President Trump ordered the cancellation of a large research project involving exactly the type of viruses we are fighting with right now. The cancellation was ordered because the research involved the Wuhan Institute of Virology in China.
Under normal circumstances, it would have been a shocking announcement. As the world is battling with a coronavirus that jumped from bats to humans, the US just canceled a research project about coronaviruses that can jump from bats to humans.
The research grant was first awarded in 2014 and was renewed last year. It went to EcoHealth Alliance, which describes itself as “a global environmental health nonprofit organization dedicated to protecting wildlife and public health from the emergence of disease.” The purpose of the grant is to characterize coronaviruses in bat populations in southern China and monitor spillover events in which these viruses could leap to humans.
Given the current state of affairs, and the fact that coronavirus outbreaks — not just the one that causes COVID-19 — have become a relatively common occurrence, that seems like exactly the type of study you want to fund.
There have been notable results. The project has produced 20 publications, including a 2018 report on what researchers described to be a “SARS-related coronavirus infection”. The researchers have also demonstrated that at least some of the new bat coronaviruses they found are capable of infecting human cells in a petri dish, which should have helped us be better prepared for this pandemic.
All in all, there seems to be no scientific reason for canceling this grant. It’s a perfectly reasonable scientific project with important results. But the problem isn’t scientific — it’s political.

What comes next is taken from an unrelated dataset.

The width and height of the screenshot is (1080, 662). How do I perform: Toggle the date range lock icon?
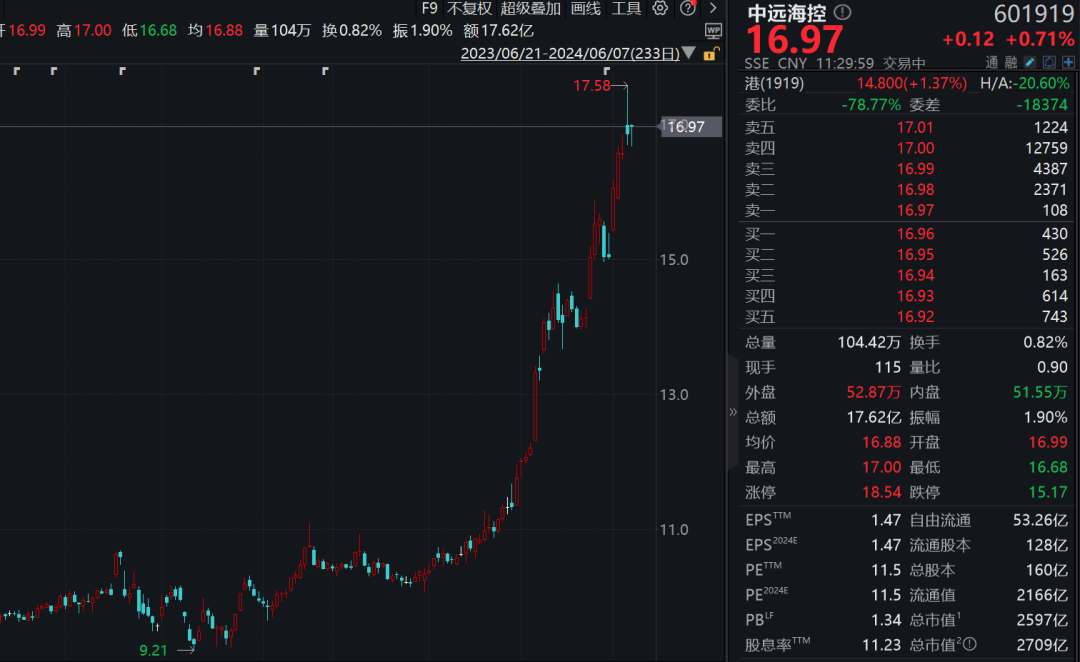pyautogui.click(x=712, y=54)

It all started with a Donald Trump press conference. A reporter mischaracterized facts, saying that “US intelligence is saying this week that the coronavirus likely came from a level 4 lab in Wuhan,” and that the NIH had awarded a $3.7 million grant to the Wuhan lab. “Why would the US give a grant like that to China?” she asked.
“We will end that grant very quickly,” Trump said in his answer. Then he added, “2015? Who was president then, I wonder.”

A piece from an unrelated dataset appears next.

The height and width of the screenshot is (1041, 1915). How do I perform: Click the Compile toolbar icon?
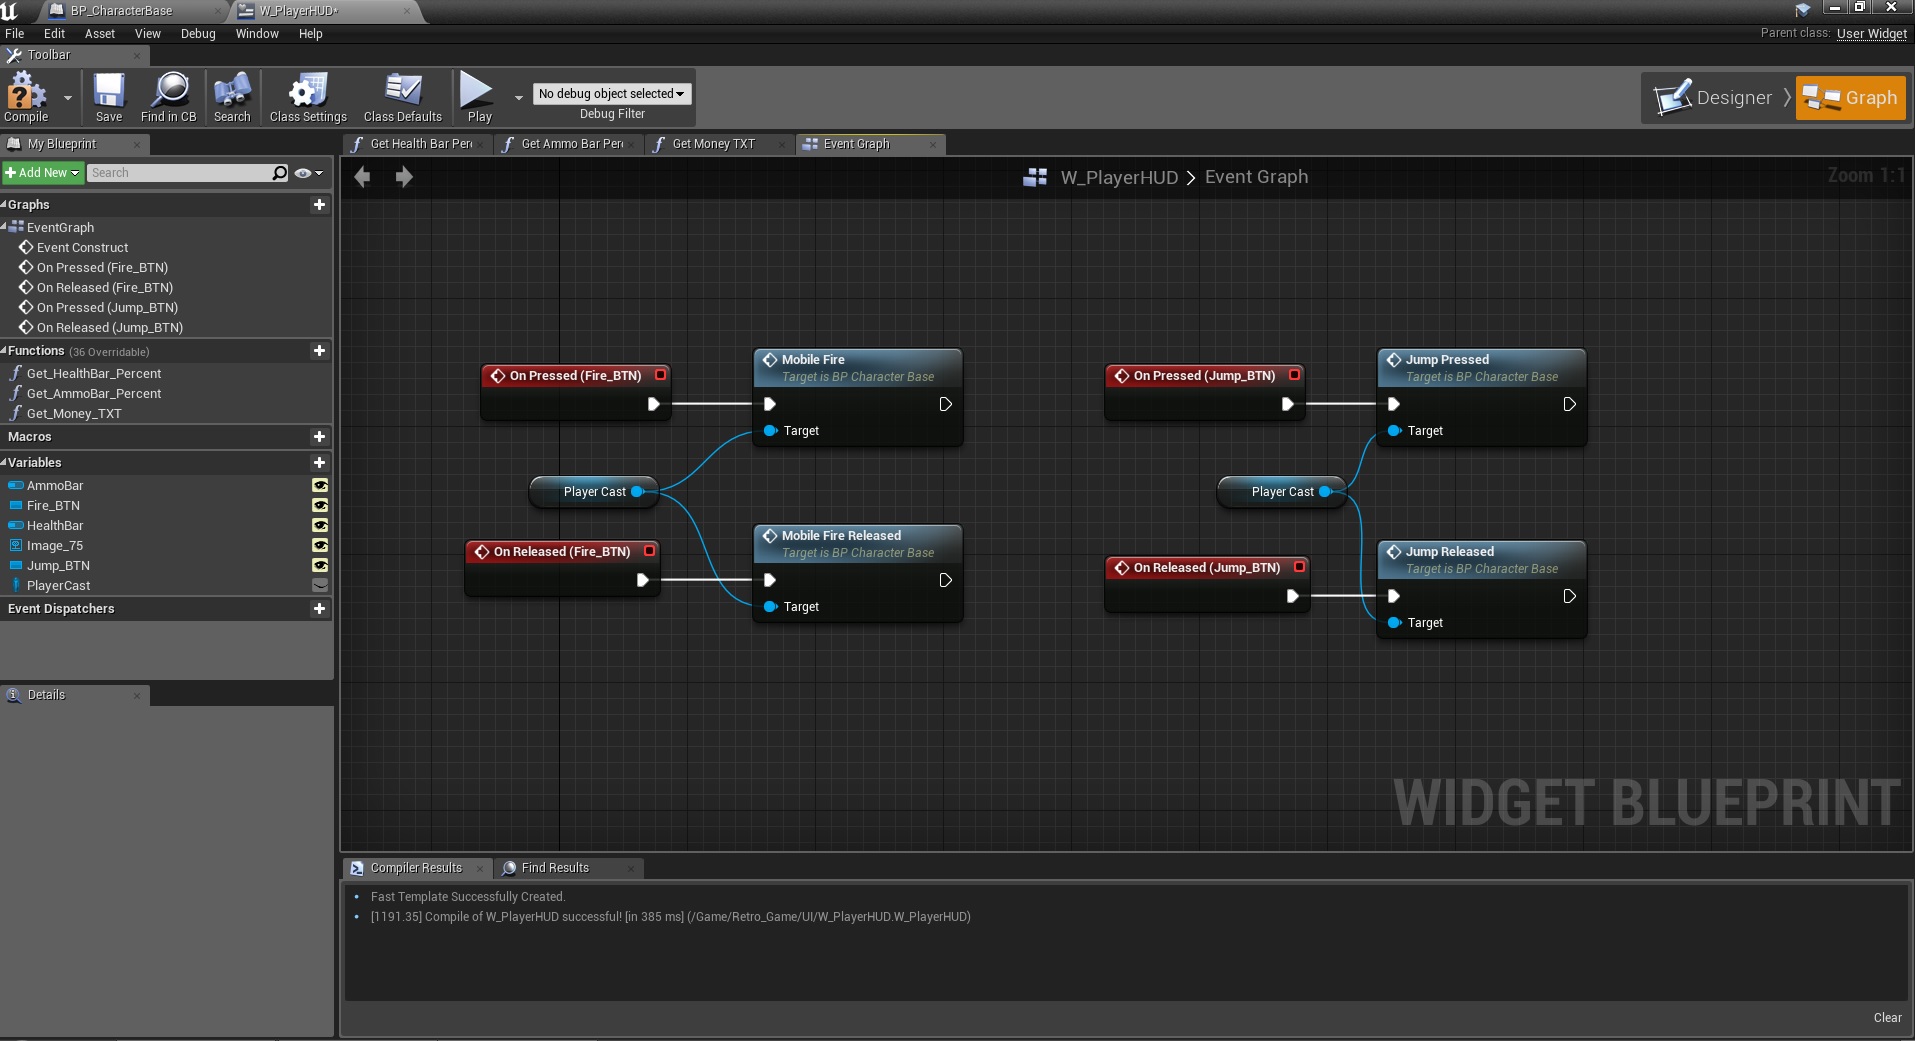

Everything in that sequence is very dubious. For starters, the White House has repeatedly tried to suggest (or outright claim) that the Wuhan research laboratory is responsible for the virus — despite a mountain of scientific evidence suggesting otherwise. Anthony Fauci himself has dismissed this a baseless idea. Then, the grant was renewed last year, under Trump’s own presidency.
But most importantly, the money was not sent to the Wuhan laboratory. The grant money was offered to EcoHealth Alliance. According to the president of EcoHealth Alliance, Peter Daszak, around 10% of the grant (around $76,000) was paid to the Wuhan lab for groundwork and field analysis — which is what you’d expect for any project that involves working with a local institution.
“I can categorically state that no fund from [the grant] have been sent to the Wuhan Institute of Virology, nor has any contract been signed,” Daszak explained.
But it didn’t seem to matter. Just one day after Trump’s press conference, he was contacted by the NIH, and within days, he was informed that the entire project was canceled.
Withdrawing grant money that has already been awarded is an extremely uncommon decision, typically reserved for gross misconduct or financial mishandling — none of which there is any evidence of here.
Ironically, the very day before Daszak was informed about the project being canceled, the NIH had announced a strategic plan detailing COVID-19 research priorities — which fit perfectly with what Daszak and colleagues were already doing.
In a press release about the project’s cancellation, EcoHealth explained:
“The research that the National Institutes of Health terminated aimed to analyze the risk of coronavirus emergence and help in designing vaccines and drugs to protect us from COVID-19 and other coronavirus threats. In fact, genetic sequences of two bat coronaviruses that we discovered with this grant have been used as lab tools to test the breakthrough antiviral drug Remdesivir. For that reason, it is clear that this research is vital for protecting the lives of Americans, and people around the world who are battling COVID-19.
Our research was reviewed by independent scientists, considered extremely high priority by NIH NIAID Strategic Plan for COVID-19 Research, and funded in 2019. The goals of our work address all four strategic research priorities of the NIH/NIAID Strategic Plan for COVID-19 Research, released just this week. More importantly, international collaboration with countries where viruses emerge is absolutely vital to our own public health and national security here in the USA.”
The project has already uncovered hundreds of bat coronaviruses with the potential to jump to humans. That collection is now in freezers in China, and will likely remain there because funding for the project has been canceled.
That’s a serious missed opportunity, both for this pandemic, and for future outbreaks that can emerge in the future. We know that bat coronaviruses are particularly dangerous, and the genetic samples that would have been sent to labs in the US will now remain stuck in China.
Over the next four years, the plan was to dive into how rural communities in China are exposed to these viruses, and what can be done to reduce the risk of viruses making the leap to humans.
Scientifically, it doesn’t make any sense. From a humanitarian perspective, it’s highly counterproductive. So far, the NIH has refused to comment on the rationale for this cancelation, and it’s hard to see any reason for it other than a president’s whim.